I will finally be moving back home to "The Swamp" in a few weeks. I have asked many times before on these boards about folks in G-ville, with no luck... Will it change now? There has to be someone out there!!!

   I'm looking to get into some DND, SW, CoC, Spycraft, Dragonstar and so on...

   I am willing to run some games but really prefer to just play.


----------



## s0rn (Jul 5, 2002)

Actually, I responded to one of your earlier messages....
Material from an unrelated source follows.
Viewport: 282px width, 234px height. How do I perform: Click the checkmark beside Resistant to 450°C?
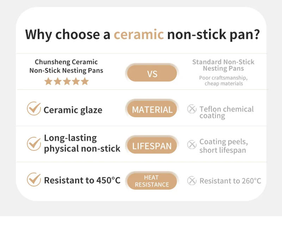click(34, 180)
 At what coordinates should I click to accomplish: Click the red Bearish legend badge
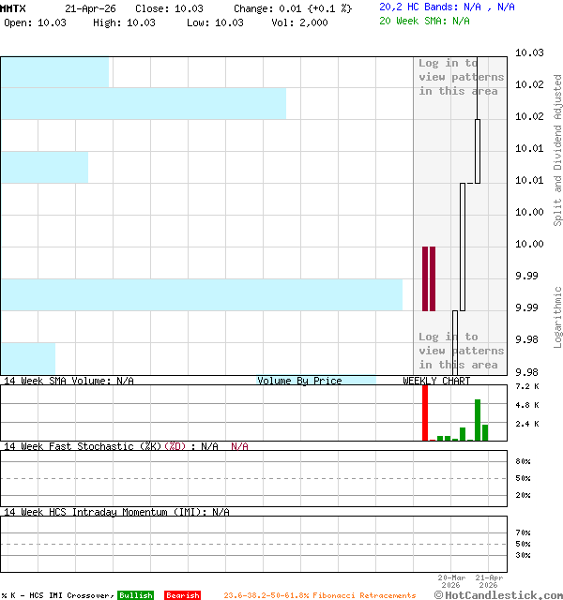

But I am in a group of 5+ a DM, so we might have room for you come August.  I have no problem with 6 players and a DM, but I will be rather busy with school come August and am not likely to DM except for possibly Paranoia now and again.
We mostly play DnD, although I would love to get into a game of SW with the new rules, we just need a GM for that (and no one in our group is very comfortable with getting the "feel" of SW right).  Anyways, when August rolls around and you get back in town leave another message and I will drop you an email with our current gaming situation, and put you in touch with whoever is DM'ing at the time.

Later,
Sorn


----------



## Eye Tyrant (Jul 5, 2002)

s0rn-

  Do me a favor and drop me an email... I will be in town next week from Wed-Sat, maybe we can hook up...


----------